In the study area the average density was 2103 plants ha−1, lower than the 3200–4633 plants ha−1 of Dioon edule in the center of Veracruz [4, 18], but higher than the 37 plants ha−1 of D. purpusii [26], 116 to 167 plants ha−1 of D. merolae [27] and 589 plants ha−1 of D. holmgrenii [28].

The absence of statistically significant differences between locations is mainly due to the parameters’ wide variation observed. However, the populations with lower density coincide with other studies [27, 28], where the habitat’s quality has decreased. The low quality of the habitat is due to the recurrent disturbance caused by agriculture, mainly the establishment of sugar cane fields in RN, pastures for livestock in EJ and MO, and the extraction of complete plants or their parts, like seeds and leaf harvest for tamale production [1, 29, 30]. In general, plant density and size are population attributes that indicate habitat quality [7].

Most populations presented the survival inverted “J” curve (type III) typical of shade-tolerant species [20] and most populations of D. edule [18], D. purpusii [26], and D. angustifolium [31]. These populations have a higher density of seedlings and juveniles with high mortality and few very long-lived adults with reduced mortality. Fewer populations have a relatively constant mortality rate throughout their life cycle, different from most Dioon populations. This modification could be attributed to the reduction of populations caused by habitat disturbing [32] since the natural forest was replaced with cattle pastures.
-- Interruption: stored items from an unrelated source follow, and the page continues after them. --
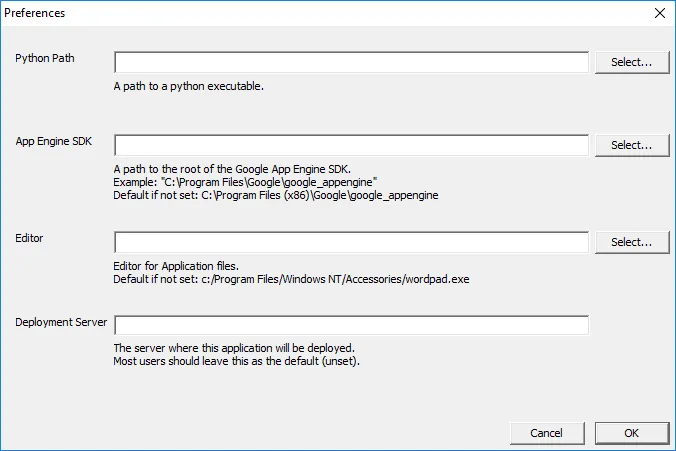Viewport: 676px width, 451px height.
Task: Click the Python Path text field
Action: [351, 62]
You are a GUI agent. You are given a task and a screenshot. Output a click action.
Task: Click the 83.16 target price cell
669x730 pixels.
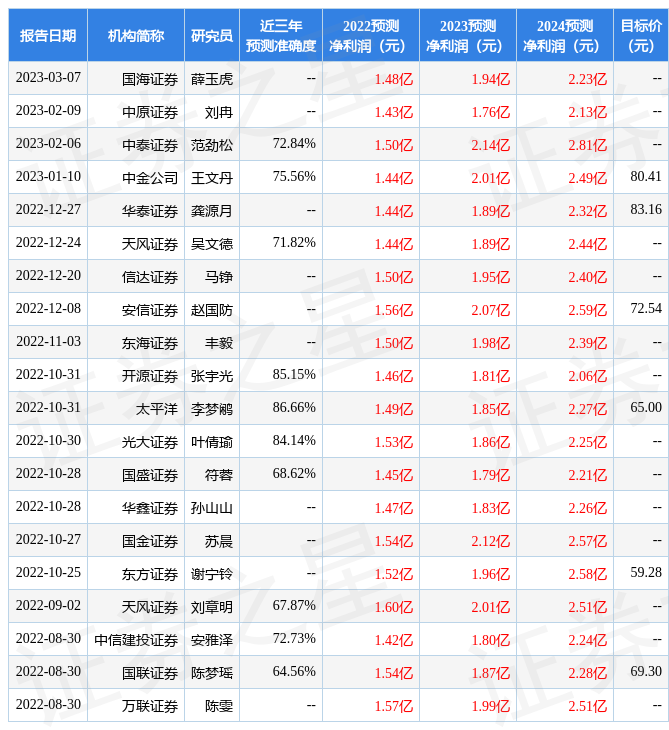[x=646, y=210]
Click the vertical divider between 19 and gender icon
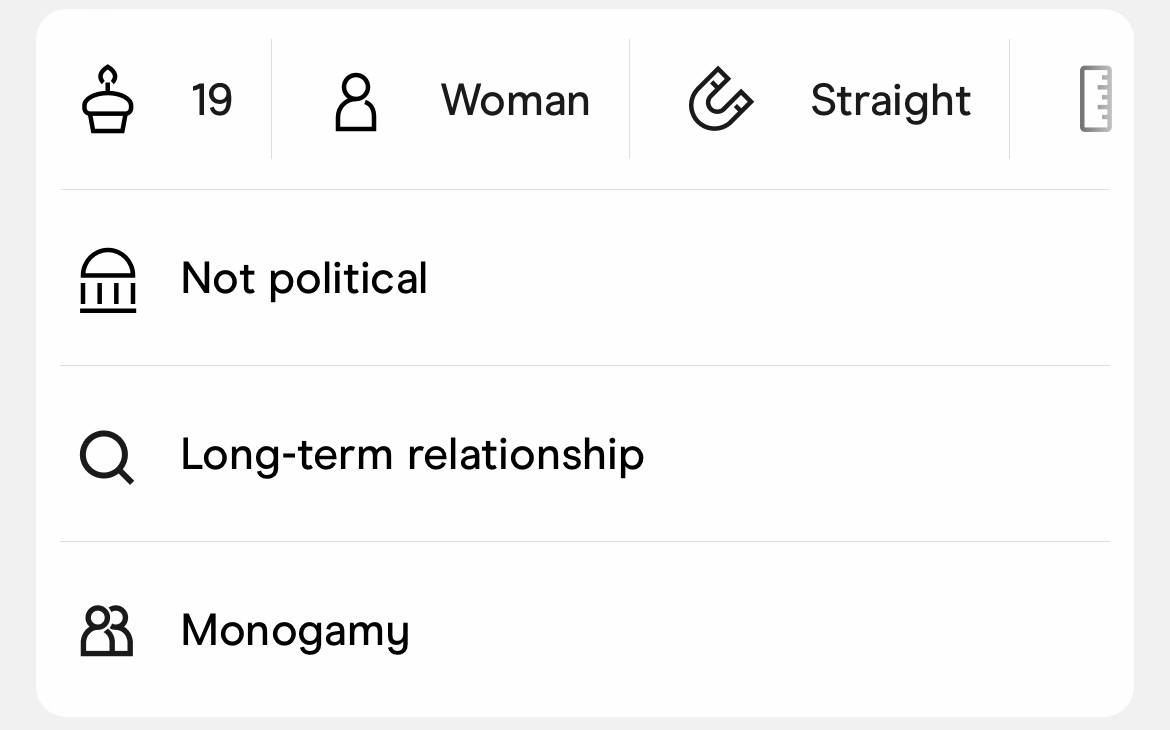This screenshot has height=730, width=1170. pos(272,99)
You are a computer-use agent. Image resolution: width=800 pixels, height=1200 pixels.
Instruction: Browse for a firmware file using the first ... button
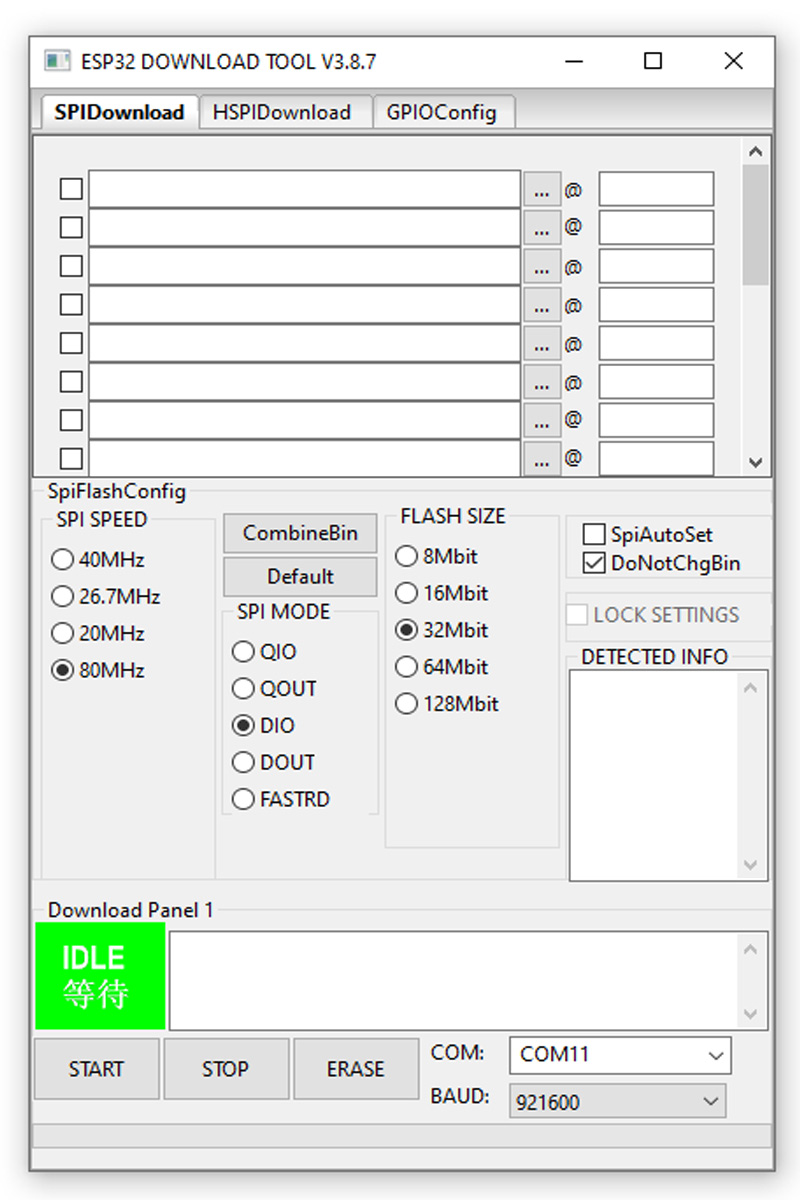point(542,188)
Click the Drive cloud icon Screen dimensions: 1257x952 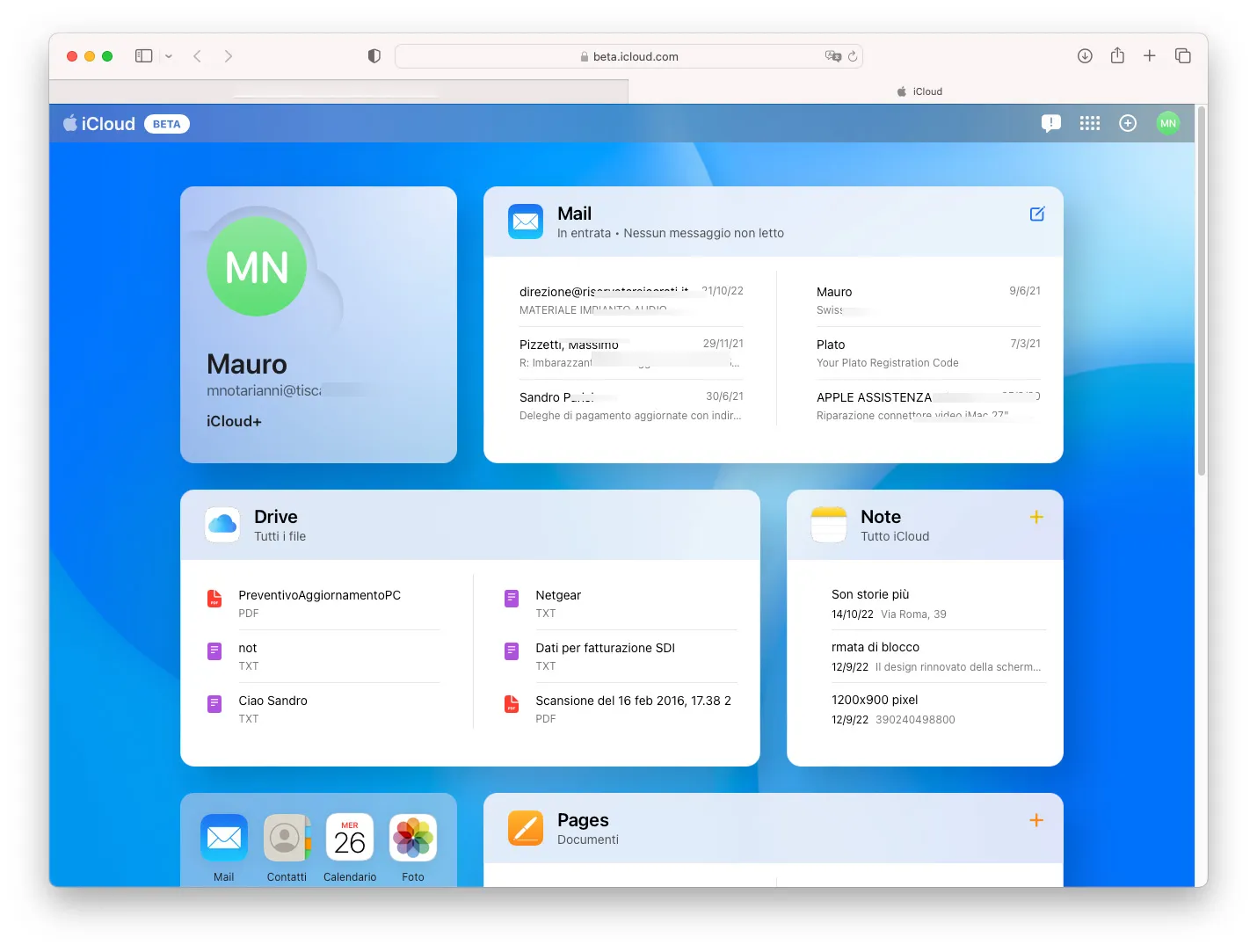click(222, 524)
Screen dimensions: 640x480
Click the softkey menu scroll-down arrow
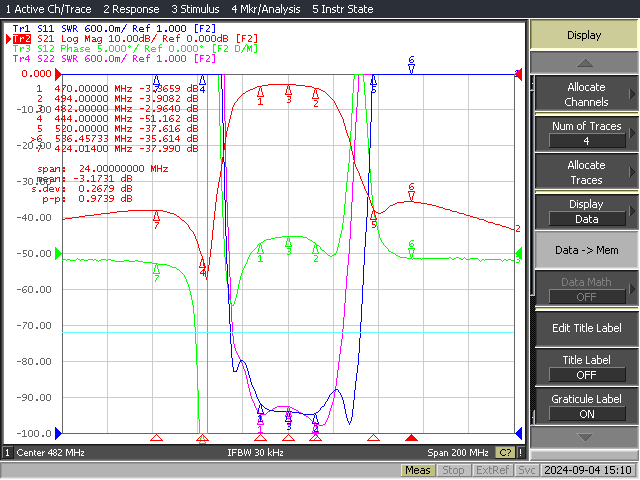(x=584, y=437)
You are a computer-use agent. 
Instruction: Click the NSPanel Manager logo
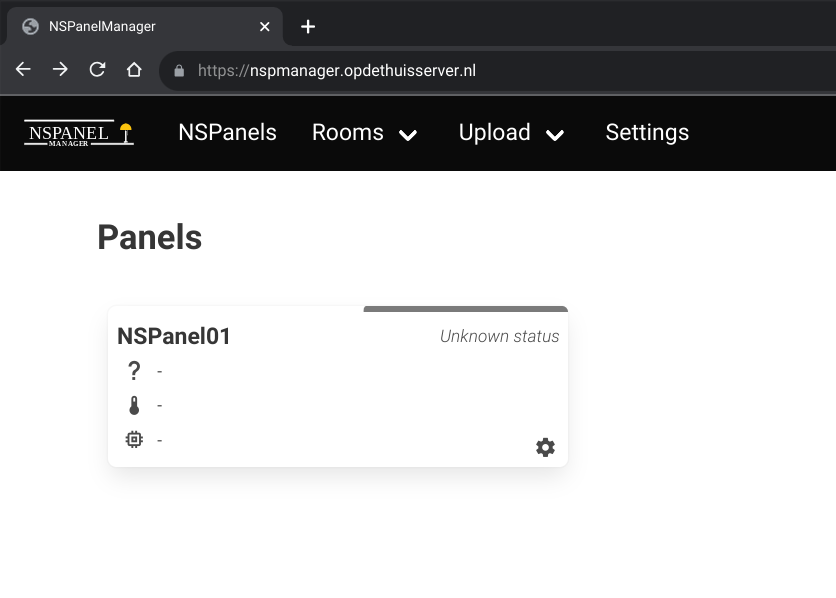click(x=78, y=132)
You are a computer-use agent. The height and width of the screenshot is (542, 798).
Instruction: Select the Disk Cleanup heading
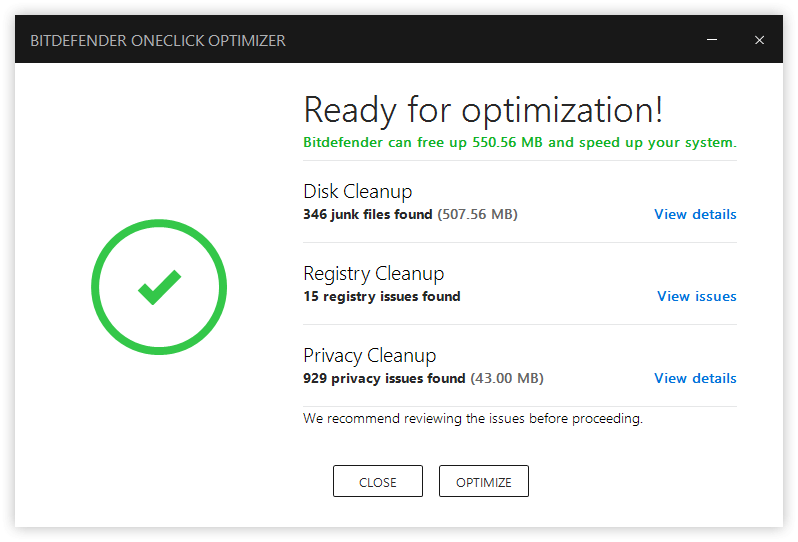[357, 191]
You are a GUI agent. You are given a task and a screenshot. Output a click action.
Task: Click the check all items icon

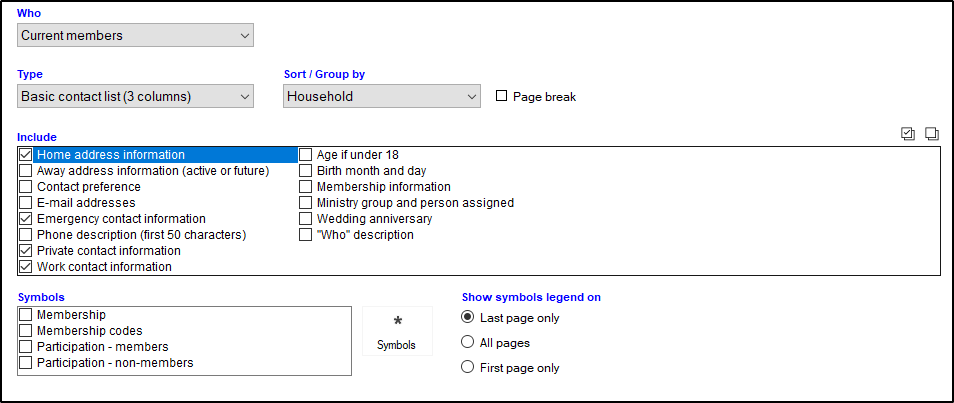pos(908,134)
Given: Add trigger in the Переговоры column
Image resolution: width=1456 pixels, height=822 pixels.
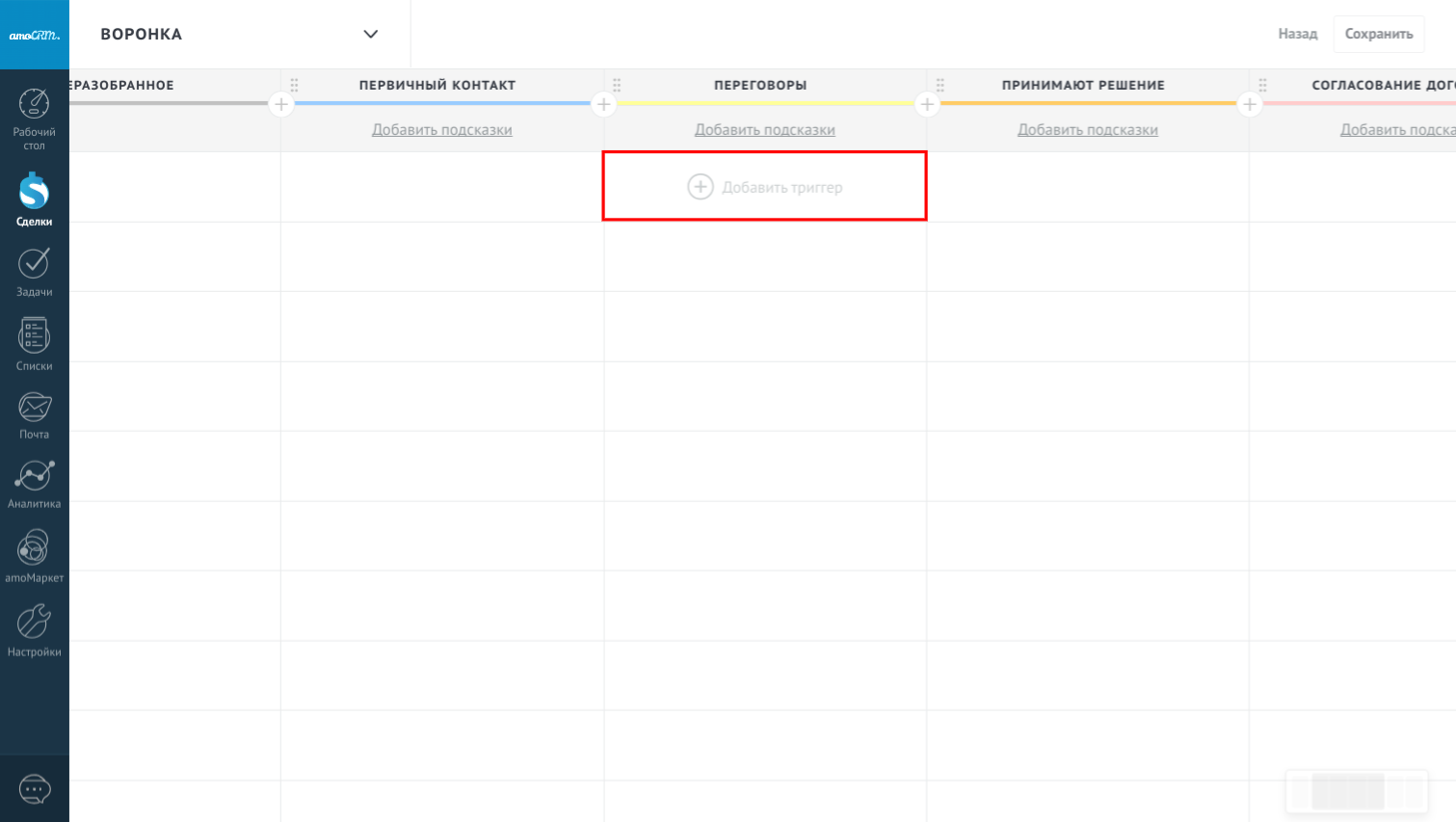Looking at the screenshot, I should [x=764, y=187].
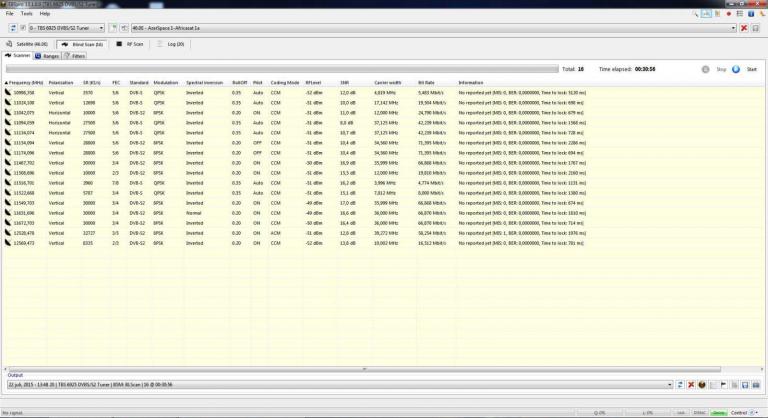Switch to the RF Scan tab

(x=135, y=44)
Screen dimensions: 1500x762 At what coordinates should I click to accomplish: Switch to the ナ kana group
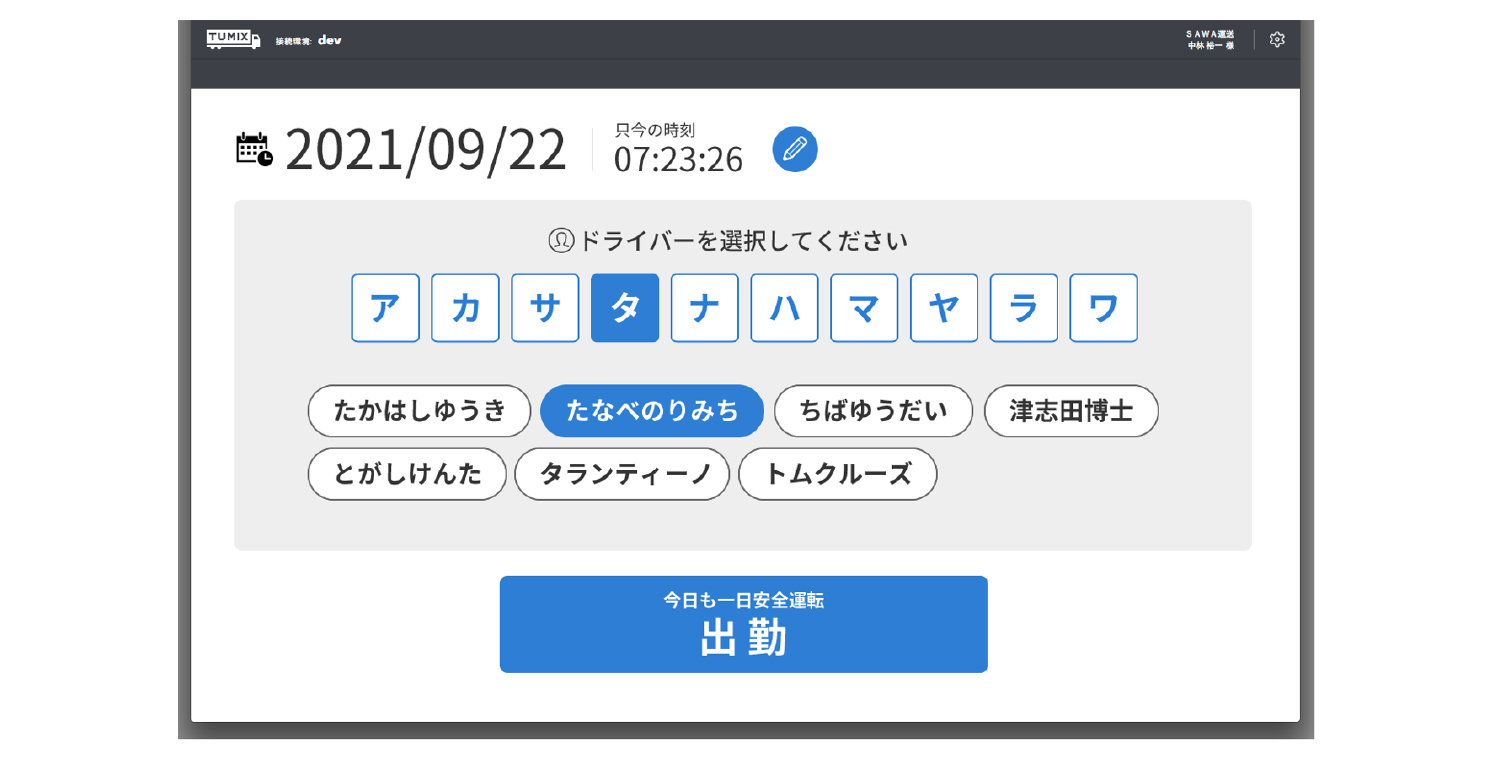tap(705, 308)
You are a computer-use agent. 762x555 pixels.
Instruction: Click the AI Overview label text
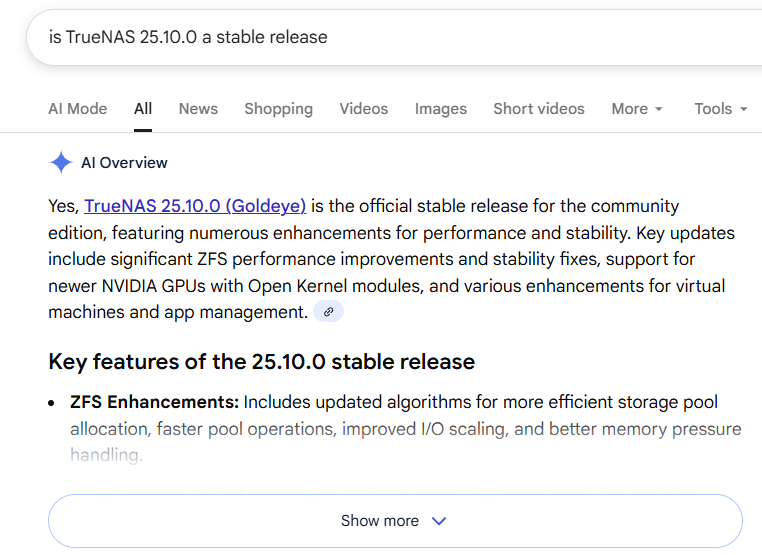124,163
The plant’s reproductive capacity is of great interest in conservation since it significantly impacts management and recovery strategies [33]. It is remarkable the high number of female plants present compared with other studies. The imbalance of females is probably related to climatic factors, soil quality, or the occurrence of fires, which in the study area is very common due to agricultural activities [18, 26, 34, 35, 36, 37, 38]. The plants’ sex ratio average was 2: 1 (male: female) in all locations. However, the ideal ratio for Dioon species is 3:1 to ensure an abundant amount of pollen during female strobili receptivity [13]. There are five populations of concern that could present pollen adequacy problems during fertilization, mainly the CH locality that presented a ratio of 1:2.

The Dioon edule populations’ distribution pattern is aggregated, which has long been attributed to the strobilus remaining attached to the plant’s stem during dispersal, causing many seeds to remain close and around. Seed dispersal agents are currently being studied to identify them in the study area, including reptiles, birds, and mammals. It is relevant the evidence of asexual multiplication, which means that sprouts could be an effective strategy when sexual reproduction is difficult or in response to some stress. Like the cycad Cycas armstrongii, which produces sprouts after fires around the charred stems [36], facilitating rapid propagation and ensuring populations’ maintenance [39].

The differences in height between reproductive and non-reproductive individuals have been attributed to the lowest growth rate of reproductive individuals due to the compression of stem tissues by the increase in weight of stored water and the production of heavy strobili [18, 40]. However, in this study, no significant differences were observed in any location, indicating that this difference does not always apply to all cycad populations.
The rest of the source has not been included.